**WHAT NEEDS TO BE DONE:** Rewrite the data below with every instance of "screenshot" changed to "screen capture" and everything else left as is. Leave the pictures out of your output.

**DATA FOR THE TASK:**
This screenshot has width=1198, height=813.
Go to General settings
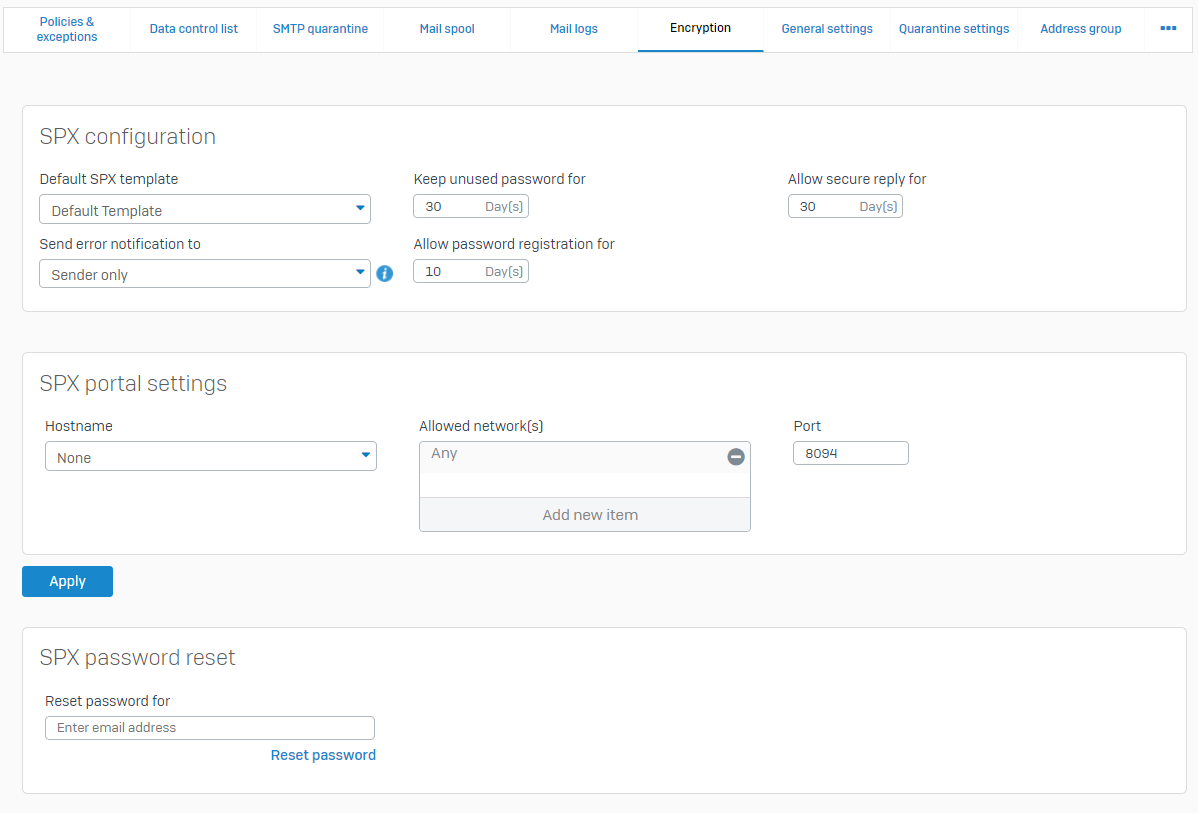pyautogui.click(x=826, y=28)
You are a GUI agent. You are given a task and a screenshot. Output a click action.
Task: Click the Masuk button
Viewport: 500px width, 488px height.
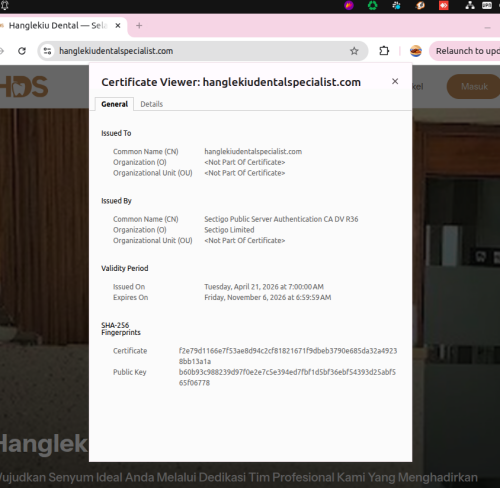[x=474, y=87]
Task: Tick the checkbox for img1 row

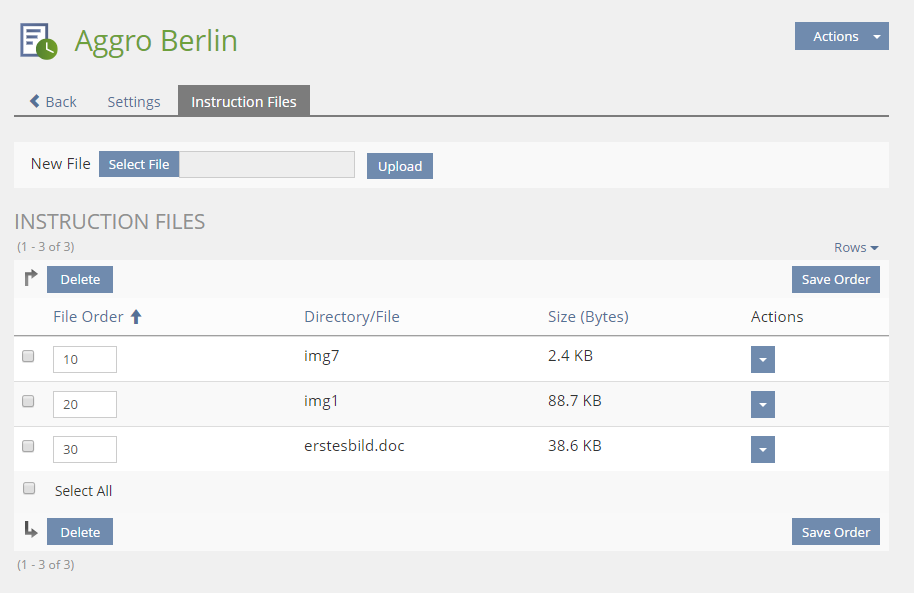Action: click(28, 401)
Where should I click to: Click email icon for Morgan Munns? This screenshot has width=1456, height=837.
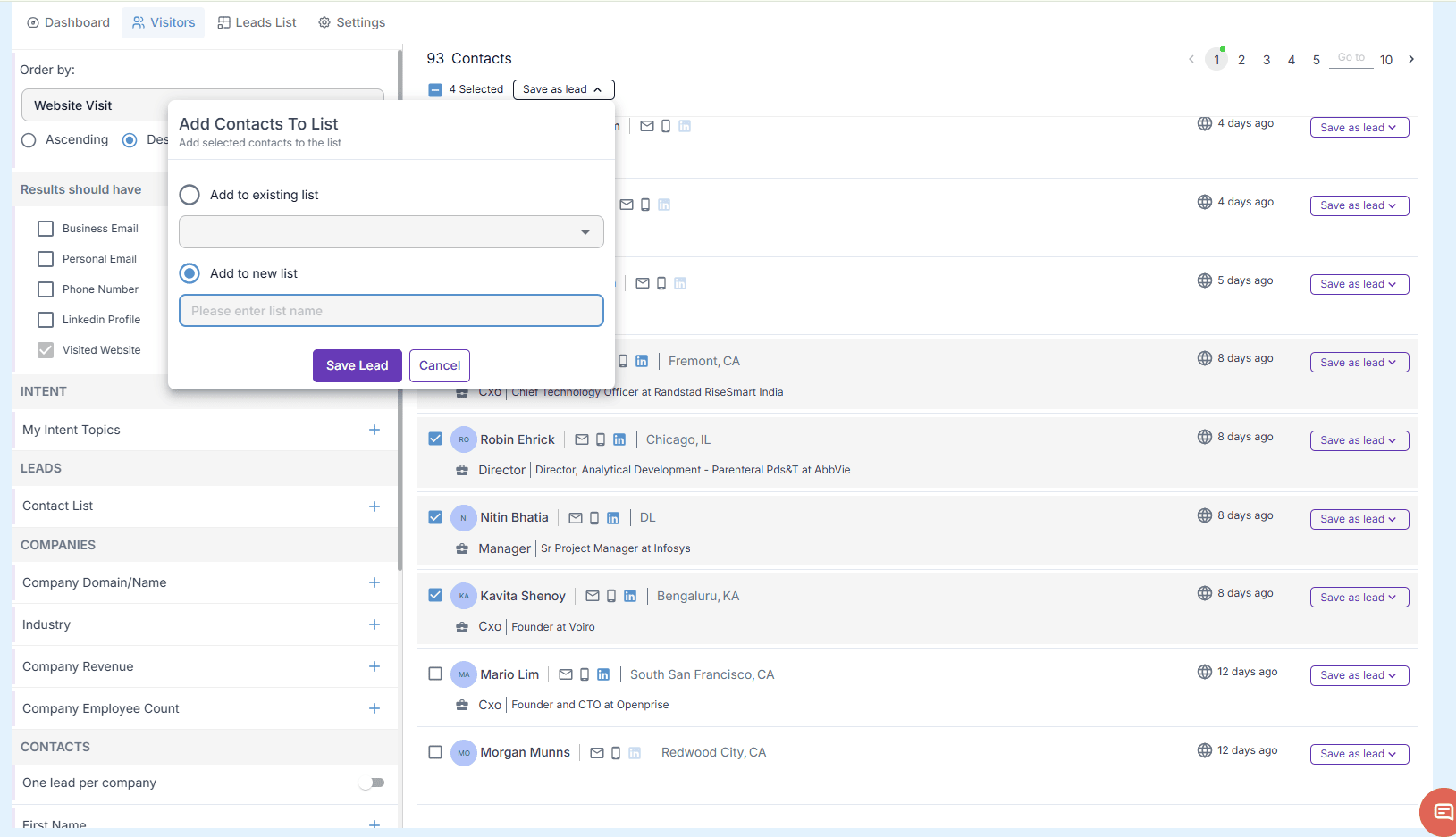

**SOLUTION TO THE EXERCISE:**
This screen capture has width=1198, height=813.
Go to General settings
pyautogui.click(x=826, y=28)
You are a GUI agent. You are given a task and a screen capture. Output a click action.
Task: Click the Masuk button
Viewport: 500px width, 488px height.
[x=474, y=87]
Task: Tick the checkbox for img1 row

Action: click(28, 401)
Where should I click to: Click email icon for Morgan Munns? This screen capture has width=1456, height=837.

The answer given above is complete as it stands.